▶ **WORK REQUIRED**: Look below for the lines from the one with "The width and height of the screenshot is (1496, 812)." to the one with "Expand the Footwear Size filter", and copy exactly those lines, both ends included.
──────── INPUT RECORDS
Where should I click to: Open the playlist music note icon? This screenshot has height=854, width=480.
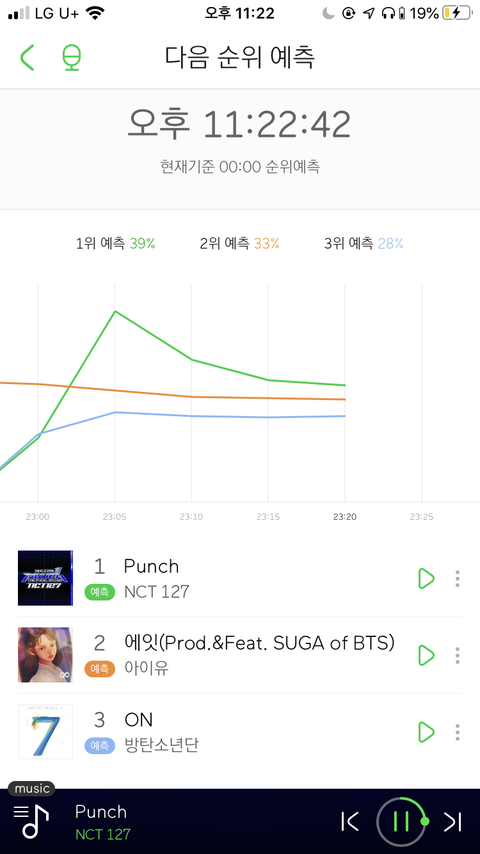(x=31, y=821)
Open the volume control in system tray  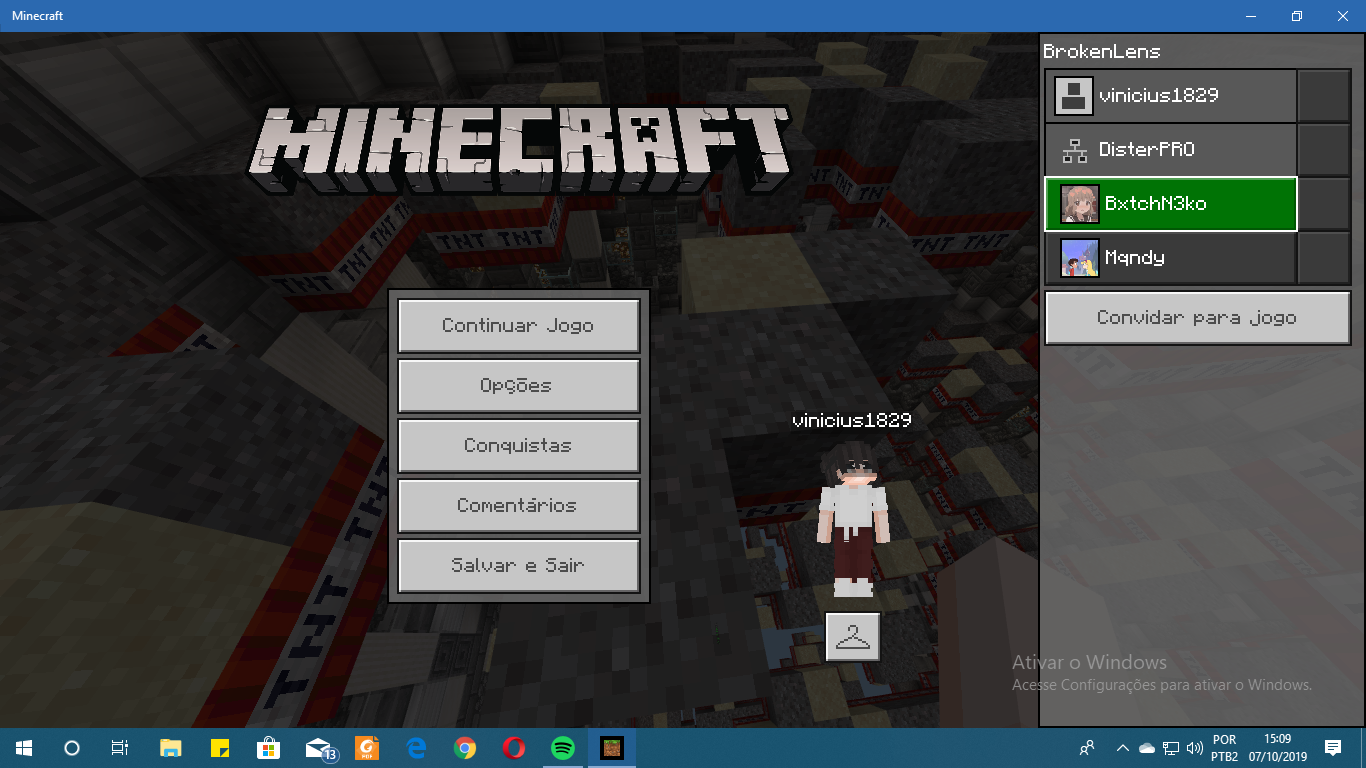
────────────────
──────── INPUT RECORDS
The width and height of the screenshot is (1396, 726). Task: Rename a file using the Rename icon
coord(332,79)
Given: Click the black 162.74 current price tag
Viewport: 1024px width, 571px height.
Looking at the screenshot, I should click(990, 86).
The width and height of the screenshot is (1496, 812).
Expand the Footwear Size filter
────────────────
▶ **TASK OUTPUT**:
The width and height of the screenshot is (1496, 812).
Expand the Footwear Size filter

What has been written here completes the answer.